How to estimate the size of one column in a Postgres table?
There is a column of type text
in a table in Postgres 9.1. I'd like to know the impact of just that column on the disk space needed. It doesn't need to be precise, but I'd like to get an idea if that column is responsible for 20%/30%/... of the disk space consumed by the database.
I know pg_relation_size
, but it only operates at table level.
I have many databases with this same schema. I dumped a smaller one and cut out the column with grep and cut and compared the size of the plain text dumps.
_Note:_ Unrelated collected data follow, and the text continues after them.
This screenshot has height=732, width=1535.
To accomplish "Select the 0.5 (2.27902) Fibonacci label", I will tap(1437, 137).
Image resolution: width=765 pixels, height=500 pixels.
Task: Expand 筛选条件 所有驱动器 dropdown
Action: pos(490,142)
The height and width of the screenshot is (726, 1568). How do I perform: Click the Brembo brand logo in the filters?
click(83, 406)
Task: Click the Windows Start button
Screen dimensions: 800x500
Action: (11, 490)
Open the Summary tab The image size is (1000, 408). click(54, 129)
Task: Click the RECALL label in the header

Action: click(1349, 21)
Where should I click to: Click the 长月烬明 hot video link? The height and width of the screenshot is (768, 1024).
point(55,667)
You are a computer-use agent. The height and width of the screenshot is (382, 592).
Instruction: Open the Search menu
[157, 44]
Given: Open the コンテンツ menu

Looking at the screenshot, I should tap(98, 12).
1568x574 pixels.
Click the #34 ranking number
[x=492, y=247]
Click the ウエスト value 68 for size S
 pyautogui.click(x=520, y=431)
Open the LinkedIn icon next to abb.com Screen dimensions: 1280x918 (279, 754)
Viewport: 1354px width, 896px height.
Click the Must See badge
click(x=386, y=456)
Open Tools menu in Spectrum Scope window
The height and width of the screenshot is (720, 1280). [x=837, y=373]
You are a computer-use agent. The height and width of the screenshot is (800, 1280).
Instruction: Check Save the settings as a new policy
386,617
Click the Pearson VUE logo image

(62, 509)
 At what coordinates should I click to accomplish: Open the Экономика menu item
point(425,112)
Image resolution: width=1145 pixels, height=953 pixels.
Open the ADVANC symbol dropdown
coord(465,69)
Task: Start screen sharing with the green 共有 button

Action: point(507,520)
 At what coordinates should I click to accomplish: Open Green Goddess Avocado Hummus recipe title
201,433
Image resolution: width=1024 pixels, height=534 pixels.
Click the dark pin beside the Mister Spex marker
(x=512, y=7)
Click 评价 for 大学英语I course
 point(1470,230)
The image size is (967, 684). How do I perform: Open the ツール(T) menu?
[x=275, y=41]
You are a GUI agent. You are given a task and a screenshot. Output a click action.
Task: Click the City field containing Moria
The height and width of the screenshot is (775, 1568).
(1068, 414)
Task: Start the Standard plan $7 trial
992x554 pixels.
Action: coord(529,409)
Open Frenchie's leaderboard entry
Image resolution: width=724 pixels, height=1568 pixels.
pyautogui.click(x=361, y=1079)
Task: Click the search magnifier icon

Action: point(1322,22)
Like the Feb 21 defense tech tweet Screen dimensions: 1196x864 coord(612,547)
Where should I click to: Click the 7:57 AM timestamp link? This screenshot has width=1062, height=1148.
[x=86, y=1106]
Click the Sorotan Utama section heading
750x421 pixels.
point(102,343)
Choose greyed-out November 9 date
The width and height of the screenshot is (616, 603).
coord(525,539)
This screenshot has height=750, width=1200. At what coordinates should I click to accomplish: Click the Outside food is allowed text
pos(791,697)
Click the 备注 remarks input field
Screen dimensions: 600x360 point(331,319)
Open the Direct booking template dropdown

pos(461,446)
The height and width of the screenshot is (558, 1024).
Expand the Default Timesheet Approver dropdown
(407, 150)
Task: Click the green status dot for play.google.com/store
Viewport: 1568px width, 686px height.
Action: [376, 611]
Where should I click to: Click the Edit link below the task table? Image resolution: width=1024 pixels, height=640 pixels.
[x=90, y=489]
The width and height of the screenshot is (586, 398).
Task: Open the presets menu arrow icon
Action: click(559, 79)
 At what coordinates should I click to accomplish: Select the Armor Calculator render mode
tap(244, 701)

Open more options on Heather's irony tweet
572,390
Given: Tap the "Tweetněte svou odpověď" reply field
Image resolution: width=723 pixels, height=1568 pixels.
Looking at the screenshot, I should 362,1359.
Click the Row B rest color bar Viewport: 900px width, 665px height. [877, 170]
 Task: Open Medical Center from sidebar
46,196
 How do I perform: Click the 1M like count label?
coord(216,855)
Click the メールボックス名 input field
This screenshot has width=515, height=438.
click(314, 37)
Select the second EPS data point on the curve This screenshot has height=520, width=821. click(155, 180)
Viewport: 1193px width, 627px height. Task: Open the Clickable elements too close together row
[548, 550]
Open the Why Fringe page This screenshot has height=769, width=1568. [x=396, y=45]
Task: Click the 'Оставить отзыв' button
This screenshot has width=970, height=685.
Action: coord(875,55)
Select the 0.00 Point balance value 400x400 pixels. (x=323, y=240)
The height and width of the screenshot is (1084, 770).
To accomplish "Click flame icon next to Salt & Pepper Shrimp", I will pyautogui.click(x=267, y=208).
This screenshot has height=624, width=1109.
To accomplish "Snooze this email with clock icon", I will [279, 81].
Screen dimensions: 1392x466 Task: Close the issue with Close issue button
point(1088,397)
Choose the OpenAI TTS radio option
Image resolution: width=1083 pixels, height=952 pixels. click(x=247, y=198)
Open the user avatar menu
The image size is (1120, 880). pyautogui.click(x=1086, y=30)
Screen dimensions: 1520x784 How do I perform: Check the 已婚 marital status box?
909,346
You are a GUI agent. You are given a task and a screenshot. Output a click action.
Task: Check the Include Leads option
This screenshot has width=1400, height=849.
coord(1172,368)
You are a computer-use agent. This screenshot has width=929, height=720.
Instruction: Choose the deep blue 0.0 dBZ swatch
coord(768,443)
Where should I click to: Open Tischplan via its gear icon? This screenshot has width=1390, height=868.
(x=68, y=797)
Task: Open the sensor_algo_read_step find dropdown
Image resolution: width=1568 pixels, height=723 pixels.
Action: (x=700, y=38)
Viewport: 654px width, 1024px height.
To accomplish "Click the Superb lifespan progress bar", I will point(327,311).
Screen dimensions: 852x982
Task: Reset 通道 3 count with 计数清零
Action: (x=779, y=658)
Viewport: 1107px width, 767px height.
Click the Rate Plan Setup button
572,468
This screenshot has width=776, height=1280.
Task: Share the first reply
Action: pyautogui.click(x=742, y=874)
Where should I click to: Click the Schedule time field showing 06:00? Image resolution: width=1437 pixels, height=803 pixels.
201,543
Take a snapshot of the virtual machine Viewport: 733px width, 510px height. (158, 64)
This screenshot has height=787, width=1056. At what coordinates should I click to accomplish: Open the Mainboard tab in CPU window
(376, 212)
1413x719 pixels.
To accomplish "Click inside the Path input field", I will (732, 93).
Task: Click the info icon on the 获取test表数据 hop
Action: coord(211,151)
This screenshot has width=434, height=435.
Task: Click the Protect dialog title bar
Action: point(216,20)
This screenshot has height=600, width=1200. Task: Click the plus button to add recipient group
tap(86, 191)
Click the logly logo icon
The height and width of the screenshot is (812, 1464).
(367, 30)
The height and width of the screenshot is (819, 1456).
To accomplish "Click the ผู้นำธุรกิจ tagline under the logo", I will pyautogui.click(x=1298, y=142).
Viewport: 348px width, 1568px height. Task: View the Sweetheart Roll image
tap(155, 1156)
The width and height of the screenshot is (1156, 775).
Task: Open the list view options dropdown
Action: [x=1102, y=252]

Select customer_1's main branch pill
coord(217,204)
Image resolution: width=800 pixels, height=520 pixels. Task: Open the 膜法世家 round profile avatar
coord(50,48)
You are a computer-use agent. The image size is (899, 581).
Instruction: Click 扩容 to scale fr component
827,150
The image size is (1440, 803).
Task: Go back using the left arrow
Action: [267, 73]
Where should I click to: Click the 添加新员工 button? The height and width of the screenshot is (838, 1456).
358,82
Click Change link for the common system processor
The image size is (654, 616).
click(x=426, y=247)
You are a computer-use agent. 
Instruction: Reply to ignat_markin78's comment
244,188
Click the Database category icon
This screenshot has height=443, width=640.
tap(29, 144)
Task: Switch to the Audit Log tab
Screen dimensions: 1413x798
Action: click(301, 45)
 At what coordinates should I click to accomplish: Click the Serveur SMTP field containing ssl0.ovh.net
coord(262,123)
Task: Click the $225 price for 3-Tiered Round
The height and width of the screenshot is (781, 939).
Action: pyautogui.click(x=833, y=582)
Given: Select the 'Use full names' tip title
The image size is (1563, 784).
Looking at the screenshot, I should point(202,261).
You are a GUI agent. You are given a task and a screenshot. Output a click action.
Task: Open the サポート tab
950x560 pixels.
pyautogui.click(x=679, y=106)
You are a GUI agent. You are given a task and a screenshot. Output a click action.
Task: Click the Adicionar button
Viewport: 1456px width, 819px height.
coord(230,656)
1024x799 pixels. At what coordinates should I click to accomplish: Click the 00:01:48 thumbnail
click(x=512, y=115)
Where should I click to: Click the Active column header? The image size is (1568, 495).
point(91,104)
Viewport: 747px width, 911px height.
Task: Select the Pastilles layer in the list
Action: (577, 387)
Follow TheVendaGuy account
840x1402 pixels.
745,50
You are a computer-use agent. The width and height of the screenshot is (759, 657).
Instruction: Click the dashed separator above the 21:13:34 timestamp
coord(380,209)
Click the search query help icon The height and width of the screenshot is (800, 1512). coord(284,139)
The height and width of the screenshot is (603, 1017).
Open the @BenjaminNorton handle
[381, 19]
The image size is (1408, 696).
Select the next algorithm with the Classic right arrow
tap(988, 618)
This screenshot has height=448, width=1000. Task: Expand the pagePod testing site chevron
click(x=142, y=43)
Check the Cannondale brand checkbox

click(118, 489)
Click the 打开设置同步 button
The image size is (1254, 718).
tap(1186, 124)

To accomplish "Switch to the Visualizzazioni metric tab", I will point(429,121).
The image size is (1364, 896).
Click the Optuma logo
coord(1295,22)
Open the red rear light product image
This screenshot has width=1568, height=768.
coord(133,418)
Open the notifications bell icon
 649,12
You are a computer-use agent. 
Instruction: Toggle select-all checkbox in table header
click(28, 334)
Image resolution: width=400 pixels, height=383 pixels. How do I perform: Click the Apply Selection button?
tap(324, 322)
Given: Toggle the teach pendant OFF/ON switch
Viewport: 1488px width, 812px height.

But this is not necessarily a good indicator of space requirements in the live db, and it's also more difficult to do that for large databases.
Solution 1:
select
sum(pg_column_size(the_text_column)) as total_size,
avg(pg_column_size(the_text_column)) as average_size,
sum(pg_column_size(the_text_column)) * 100.0 / pg_relation_size('t') as percentage
from t;
Solution 2:
Slight improvement on the accepted answer: pretty print the size and use pg_total_relation_size to be more accurate.
select
pg_size_pretty(sum(pg_column_size(column_name))) as total_size,
pg_size_pretty(avg(pg_column_size(column_name))) as average_size,
sum(pg_column_size(column_name)) * 100.0 / pg_total_relation_size('table_name') as percentage
from table_name;
Solution 3:
If you want a report for all the columns in a database sorted by size then here is the way
BEGIN;
CREATE FUNCTION tc_column_size(table_name text, column_name text)
RETURNS BIGINT AS
$$
declare response BIGINT;
BEGIN
EXECUTE 'select sum(pg_column_size(t."' || column_name || '")) from ' || table_name || ' t ' into response;
return response;
END;
$$
LANGUAGE plpgsql;
SELECT
z.table_name,
z.column_name,
pg_size_pretty(z.size)
FROM (
SELECT
table_name,
column_name,
tc_column_size(table_name, column_name) size
FROM
information_schema.columns
WHERE
table_schema = 'public') AS z
WHERE
size IS NOT NULL
-- and z.table_name = 'my_table' -- <--- uncomment to filter a table
ORDER BY
z.size DESC;
ROLLBACK; -- <--- You may not want to keep that function